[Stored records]
◆ ◆ ◆ ◆ ◆
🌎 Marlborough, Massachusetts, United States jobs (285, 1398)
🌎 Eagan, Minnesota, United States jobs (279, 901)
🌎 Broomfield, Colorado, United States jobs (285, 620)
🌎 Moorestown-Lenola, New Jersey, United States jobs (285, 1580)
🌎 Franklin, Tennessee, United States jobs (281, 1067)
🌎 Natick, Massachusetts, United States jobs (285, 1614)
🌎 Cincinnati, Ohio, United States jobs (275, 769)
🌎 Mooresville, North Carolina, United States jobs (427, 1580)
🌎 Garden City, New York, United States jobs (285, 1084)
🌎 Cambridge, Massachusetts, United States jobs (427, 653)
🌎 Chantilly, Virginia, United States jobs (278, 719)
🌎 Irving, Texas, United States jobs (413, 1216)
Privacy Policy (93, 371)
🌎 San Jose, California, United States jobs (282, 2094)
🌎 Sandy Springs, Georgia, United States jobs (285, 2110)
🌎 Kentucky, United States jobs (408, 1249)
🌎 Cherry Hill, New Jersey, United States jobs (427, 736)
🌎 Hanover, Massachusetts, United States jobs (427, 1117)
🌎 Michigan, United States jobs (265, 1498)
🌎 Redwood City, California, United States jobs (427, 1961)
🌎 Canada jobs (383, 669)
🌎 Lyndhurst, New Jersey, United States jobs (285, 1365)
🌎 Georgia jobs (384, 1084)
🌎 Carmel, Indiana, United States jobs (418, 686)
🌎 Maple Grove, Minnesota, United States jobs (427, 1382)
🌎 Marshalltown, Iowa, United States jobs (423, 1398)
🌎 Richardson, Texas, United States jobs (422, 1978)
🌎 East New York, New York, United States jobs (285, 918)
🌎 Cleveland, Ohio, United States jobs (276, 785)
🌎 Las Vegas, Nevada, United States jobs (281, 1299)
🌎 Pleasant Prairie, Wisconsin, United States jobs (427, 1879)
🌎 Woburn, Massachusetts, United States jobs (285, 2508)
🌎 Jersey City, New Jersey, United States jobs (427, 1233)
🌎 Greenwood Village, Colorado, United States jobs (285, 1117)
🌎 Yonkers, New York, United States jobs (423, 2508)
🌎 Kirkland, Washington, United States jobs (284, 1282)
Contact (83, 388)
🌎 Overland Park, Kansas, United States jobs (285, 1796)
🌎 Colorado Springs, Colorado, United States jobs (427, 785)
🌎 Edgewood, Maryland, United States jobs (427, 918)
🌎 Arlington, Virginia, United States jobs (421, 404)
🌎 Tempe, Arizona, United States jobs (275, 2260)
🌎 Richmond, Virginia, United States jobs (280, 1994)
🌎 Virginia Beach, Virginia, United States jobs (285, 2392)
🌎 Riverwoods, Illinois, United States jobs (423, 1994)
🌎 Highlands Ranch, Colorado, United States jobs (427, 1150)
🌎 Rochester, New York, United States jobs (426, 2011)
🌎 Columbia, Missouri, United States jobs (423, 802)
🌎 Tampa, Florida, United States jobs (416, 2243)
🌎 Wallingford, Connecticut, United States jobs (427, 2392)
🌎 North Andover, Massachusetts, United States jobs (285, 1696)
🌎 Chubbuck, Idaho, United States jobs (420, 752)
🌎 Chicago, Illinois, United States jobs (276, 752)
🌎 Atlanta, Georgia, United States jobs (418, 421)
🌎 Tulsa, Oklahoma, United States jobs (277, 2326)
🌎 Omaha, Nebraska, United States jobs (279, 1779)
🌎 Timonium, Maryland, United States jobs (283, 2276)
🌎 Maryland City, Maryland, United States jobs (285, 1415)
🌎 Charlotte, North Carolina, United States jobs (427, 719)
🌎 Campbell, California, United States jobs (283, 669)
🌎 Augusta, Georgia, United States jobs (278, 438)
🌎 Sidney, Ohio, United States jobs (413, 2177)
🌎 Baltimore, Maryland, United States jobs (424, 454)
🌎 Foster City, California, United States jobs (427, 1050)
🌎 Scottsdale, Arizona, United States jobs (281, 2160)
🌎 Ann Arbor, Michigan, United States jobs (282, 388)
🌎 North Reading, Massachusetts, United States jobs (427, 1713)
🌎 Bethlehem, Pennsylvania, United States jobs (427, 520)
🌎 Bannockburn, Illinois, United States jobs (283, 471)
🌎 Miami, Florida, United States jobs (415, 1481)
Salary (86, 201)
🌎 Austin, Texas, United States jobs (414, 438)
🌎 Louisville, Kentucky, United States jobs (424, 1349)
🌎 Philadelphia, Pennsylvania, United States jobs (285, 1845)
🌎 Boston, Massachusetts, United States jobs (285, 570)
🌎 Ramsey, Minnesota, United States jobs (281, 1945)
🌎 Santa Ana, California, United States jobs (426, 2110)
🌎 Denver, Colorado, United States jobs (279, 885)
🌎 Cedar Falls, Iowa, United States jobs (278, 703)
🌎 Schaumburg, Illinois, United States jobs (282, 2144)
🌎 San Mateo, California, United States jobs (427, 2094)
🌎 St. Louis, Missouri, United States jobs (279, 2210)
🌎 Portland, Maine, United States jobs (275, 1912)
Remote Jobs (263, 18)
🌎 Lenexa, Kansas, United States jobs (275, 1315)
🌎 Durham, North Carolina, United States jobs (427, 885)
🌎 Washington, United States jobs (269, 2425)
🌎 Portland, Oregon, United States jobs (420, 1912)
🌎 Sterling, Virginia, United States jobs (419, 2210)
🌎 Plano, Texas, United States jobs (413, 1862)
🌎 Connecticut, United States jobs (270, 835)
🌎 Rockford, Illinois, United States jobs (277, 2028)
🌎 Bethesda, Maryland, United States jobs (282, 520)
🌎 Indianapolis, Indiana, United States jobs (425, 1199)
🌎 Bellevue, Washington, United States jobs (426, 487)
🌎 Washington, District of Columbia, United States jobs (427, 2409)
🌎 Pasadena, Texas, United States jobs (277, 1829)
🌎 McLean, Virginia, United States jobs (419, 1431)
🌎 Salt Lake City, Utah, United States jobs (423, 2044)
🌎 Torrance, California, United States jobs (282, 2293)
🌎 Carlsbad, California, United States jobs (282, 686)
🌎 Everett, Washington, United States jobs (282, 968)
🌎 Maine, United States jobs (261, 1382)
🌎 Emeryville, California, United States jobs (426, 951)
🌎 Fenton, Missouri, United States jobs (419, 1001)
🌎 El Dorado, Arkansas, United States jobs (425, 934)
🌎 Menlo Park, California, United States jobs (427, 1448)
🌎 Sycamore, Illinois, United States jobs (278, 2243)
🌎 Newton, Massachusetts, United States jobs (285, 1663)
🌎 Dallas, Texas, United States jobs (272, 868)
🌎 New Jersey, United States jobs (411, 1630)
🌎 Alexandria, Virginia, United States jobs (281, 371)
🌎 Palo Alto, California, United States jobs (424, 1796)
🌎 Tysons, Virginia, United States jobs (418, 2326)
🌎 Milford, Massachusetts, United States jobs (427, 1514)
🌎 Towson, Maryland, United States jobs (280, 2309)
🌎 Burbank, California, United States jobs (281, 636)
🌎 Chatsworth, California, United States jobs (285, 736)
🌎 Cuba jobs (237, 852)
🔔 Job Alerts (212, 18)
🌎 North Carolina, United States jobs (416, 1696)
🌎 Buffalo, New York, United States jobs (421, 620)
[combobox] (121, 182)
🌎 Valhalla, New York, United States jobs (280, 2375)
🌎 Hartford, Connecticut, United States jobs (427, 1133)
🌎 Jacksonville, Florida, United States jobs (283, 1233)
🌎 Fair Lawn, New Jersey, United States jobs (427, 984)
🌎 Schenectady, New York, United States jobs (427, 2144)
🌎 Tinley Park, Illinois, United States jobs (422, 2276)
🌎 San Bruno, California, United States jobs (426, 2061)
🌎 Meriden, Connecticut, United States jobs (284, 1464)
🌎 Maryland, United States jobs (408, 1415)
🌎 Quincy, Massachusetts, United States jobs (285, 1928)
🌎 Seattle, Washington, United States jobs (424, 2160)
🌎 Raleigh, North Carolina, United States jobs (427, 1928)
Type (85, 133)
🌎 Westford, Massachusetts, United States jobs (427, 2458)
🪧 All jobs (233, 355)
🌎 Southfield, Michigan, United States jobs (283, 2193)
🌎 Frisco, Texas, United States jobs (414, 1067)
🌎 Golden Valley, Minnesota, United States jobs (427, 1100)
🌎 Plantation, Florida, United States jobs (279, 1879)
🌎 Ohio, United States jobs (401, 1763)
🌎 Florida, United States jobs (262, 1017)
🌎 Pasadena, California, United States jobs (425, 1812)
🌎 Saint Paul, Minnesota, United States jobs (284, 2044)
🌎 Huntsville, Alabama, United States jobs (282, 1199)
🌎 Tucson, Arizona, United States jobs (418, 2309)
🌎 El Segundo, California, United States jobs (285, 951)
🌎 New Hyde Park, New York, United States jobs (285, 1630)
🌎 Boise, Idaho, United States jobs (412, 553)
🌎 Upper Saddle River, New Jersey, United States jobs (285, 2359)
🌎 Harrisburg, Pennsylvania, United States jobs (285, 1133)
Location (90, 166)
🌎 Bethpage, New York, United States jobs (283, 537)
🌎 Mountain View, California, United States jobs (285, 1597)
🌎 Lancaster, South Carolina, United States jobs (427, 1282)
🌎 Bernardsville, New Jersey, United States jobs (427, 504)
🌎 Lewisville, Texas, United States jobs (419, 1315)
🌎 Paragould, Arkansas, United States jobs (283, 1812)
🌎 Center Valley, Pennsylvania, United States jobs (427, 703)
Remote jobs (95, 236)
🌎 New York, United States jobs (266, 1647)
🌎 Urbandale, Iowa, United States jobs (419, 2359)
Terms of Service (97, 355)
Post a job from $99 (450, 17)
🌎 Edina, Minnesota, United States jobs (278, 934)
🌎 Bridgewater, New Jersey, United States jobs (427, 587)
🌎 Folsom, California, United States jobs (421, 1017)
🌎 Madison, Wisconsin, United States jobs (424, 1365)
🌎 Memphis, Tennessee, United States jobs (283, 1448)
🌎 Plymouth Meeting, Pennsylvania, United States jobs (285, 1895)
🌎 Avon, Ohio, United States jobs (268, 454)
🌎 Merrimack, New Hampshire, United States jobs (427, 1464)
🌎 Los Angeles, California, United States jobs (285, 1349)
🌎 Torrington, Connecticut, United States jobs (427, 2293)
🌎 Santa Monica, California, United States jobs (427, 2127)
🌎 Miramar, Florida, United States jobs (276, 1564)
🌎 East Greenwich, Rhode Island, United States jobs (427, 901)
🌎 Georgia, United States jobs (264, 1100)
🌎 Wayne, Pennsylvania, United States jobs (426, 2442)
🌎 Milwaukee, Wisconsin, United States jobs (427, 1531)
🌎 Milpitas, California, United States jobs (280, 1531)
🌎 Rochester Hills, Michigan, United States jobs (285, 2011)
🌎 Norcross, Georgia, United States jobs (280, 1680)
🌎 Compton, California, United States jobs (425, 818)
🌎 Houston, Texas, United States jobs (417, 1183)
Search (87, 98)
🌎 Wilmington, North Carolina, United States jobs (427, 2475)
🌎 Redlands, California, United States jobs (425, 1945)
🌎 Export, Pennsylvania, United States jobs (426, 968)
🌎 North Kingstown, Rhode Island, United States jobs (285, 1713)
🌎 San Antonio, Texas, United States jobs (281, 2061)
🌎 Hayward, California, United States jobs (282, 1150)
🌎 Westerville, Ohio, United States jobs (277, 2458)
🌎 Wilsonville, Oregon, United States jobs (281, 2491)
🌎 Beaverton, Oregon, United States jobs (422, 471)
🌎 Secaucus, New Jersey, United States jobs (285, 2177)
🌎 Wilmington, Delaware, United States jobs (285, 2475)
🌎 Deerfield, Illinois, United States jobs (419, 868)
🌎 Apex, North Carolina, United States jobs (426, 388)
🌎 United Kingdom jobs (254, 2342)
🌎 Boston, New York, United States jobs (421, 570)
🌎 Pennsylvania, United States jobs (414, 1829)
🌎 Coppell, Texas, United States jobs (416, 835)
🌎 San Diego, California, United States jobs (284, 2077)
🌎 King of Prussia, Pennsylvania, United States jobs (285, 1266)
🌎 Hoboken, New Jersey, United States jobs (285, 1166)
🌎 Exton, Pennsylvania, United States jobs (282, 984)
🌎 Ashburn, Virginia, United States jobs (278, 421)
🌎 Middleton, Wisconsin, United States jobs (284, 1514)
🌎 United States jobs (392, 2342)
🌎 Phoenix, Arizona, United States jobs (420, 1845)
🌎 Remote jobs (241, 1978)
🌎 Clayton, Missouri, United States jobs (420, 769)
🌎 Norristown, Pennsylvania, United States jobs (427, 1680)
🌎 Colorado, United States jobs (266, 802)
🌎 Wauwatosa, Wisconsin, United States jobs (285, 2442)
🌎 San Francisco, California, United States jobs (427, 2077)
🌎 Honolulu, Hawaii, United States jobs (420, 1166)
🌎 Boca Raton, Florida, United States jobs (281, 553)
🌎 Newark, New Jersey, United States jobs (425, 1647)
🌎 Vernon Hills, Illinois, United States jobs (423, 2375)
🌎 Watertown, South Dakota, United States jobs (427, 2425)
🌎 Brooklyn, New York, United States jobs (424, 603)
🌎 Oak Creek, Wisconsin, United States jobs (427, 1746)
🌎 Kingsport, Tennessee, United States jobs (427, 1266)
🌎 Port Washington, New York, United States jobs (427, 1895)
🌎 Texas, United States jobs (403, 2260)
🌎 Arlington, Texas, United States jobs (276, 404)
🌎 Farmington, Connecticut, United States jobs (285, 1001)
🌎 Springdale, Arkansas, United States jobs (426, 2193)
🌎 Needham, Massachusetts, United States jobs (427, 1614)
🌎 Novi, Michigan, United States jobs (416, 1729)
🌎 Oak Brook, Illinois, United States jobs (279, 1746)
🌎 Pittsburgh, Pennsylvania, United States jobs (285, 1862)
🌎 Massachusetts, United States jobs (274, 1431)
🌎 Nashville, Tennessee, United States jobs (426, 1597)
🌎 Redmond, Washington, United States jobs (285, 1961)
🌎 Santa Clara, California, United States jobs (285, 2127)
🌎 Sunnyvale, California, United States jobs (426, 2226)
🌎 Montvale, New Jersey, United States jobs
◆ ◆ ◆ ◆ ◆
→ **WHAT TO PRODUCE**
From the data above, output exactly the lines between the one containing "jobs (284, 2077)" and the one containing "jobs (420, 1166)", counting both of them.

→ **REPLY TO THE TASK**
🌎 San Diego, California, United States jobs (284, 2077)
🌎 King of Prussia, Pennsylvania, United States jobs (285, 1266)
🌎 Hoboken, New Jersey, United States jobs (285, 1166)
🌎 Exton, Pennsylvania, United States jobs (282, 984)
🌎 Ashburn, Virginia, United States jobs (278, 421)
🌎 Middleton, Wisconsin, United States jobs (284, 1514)
🌎 United States jobs (392, 2342)
🌎 Phoenix, Arizona, United States jobs (420, 1845)
🌎 Remote jobs (241, 1978)
🌎 Clayton, Missouri, United States jobs (420, 769)
🌎 Norristown, Pennsylvania, United States jobs (427, 1680)
🌎 Colorado, United States jobs (266, 802)
🌎 Wauwatosa, Wisconsin, United States jobs (285, 2442)
🌎 San Francisco, California, United States jobs (427, 2077)
🌎 Honolulu, Hawaii, United States jobs (420, 1166)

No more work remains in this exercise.